Final answer:
The enthalpy change (∆Hrxn) for the reaction CCl4(g) + H2(g) → CHCl3(g) + HCl(g) is calculated by using the bond energies given for the broken and formed bonds. The calculation reveals that ∆Hrxn is -80 kJ/mol, indicating the reaction is exothermic. The correct option is E. -80 kJ/mol.
Step-by-step explanation:
To estimate the ∆Hrxn for the given reaction CCl4(g) + H2(g) → CHCl3(g) + HCl(g), we need to calculate the total bond energy for the bonds broken and formed during the reaction. The energy required to break the bonds is calculated by adding the bond energies of all the bonds that are broken, and the energy released is calculated by adding the bond energies of all the bonds that are formed.
For the reactants, 1 mole of CCl4 will involve breaking 4 C-Cl bonds and 1 H-H bond. That is 4 × 328 kJ/mol (C-Cl) + 436 kJ/mol (H-H) = 1756 kJ/mol. For the products, 1 mole of CHCl3 will involve forming 3 C-Cl bonds and 1 C-H bond, and 1 mole of HCl will involve forming 1 H-Cl bond. That is 3 × 328 kJ/mol (C-Cl) + 413 kJ/mol (C-H) + 431 kJ/mol (H-Cl) = 1828 kJ/mol.
Thus, the total bond energy of products is lower than that of reactants, indicating that the reaction is exothermic.

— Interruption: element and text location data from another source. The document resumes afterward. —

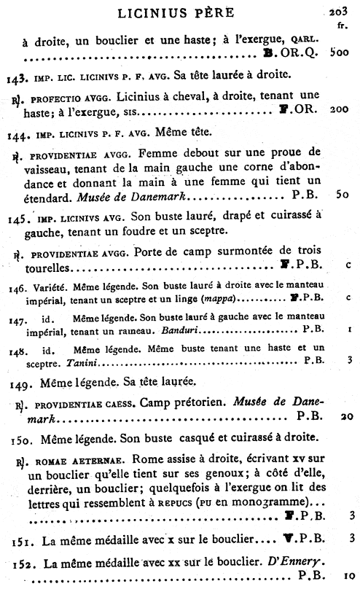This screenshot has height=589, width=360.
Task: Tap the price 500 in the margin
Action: (339, 53)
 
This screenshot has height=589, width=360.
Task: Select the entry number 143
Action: (17, 77)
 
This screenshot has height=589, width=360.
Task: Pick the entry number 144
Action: (17, 135)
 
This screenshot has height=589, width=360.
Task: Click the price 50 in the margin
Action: (340, 196)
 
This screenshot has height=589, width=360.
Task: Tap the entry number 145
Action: (17, 217)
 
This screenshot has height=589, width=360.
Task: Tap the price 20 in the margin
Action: (340, 416)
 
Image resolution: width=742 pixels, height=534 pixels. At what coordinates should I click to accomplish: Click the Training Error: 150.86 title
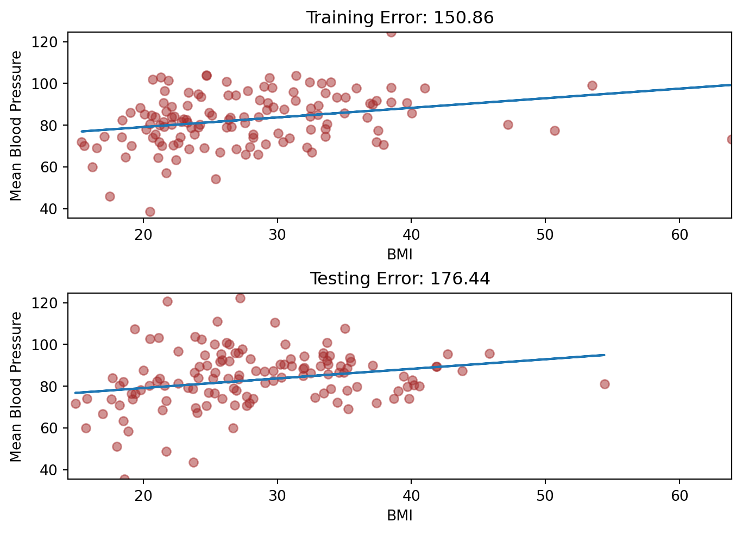point(400,18)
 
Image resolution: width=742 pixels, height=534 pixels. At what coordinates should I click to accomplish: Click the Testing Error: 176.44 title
point(400,279)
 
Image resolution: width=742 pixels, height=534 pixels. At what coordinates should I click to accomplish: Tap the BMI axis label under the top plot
point(400,254)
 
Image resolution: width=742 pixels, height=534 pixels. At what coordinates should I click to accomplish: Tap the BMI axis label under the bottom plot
point(400,515)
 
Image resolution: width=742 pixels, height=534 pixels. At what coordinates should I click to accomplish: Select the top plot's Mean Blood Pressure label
point(16,126)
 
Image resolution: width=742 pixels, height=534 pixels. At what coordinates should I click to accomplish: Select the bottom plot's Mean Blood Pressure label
point(16,387)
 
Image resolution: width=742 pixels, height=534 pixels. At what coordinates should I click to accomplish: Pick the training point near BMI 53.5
point(592,85)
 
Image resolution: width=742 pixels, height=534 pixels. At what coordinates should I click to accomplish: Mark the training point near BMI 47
point(508,125)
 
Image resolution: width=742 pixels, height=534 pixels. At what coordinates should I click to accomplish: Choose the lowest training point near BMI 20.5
point(150,212)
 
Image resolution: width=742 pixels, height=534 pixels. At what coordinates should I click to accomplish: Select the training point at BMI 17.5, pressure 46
point(110,196)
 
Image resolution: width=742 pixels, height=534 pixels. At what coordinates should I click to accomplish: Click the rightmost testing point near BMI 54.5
point(605,384)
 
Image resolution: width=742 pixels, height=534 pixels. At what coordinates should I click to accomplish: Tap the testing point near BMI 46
point(489,353)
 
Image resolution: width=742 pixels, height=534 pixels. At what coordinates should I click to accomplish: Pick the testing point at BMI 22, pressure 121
point(167,301)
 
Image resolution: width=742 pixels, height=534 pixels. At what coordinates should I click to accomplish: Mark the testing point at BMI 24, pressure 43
point(193,462)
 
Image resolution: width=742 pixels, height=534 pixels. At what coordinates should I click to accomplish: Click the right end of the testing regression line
point(605,355)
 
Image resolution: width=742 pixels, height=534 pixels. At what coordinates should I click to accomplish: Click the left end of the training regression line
point(81,131)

The enthalpy change (∆Hrxn) can be estimated by subtracting the energy of the bonds formed from the energy of the bonds broken:
∆Hrxn = Total energy of bonds formed – Total energy of bonds broken
∆Hrxn = 1828 kJ/mol – 1756 kJ/mol
∆Hrxn = -80 kJ/mol
Therefore, the enthalpy change for the given reaction is -80 kJ/mol, which corresponds to option E.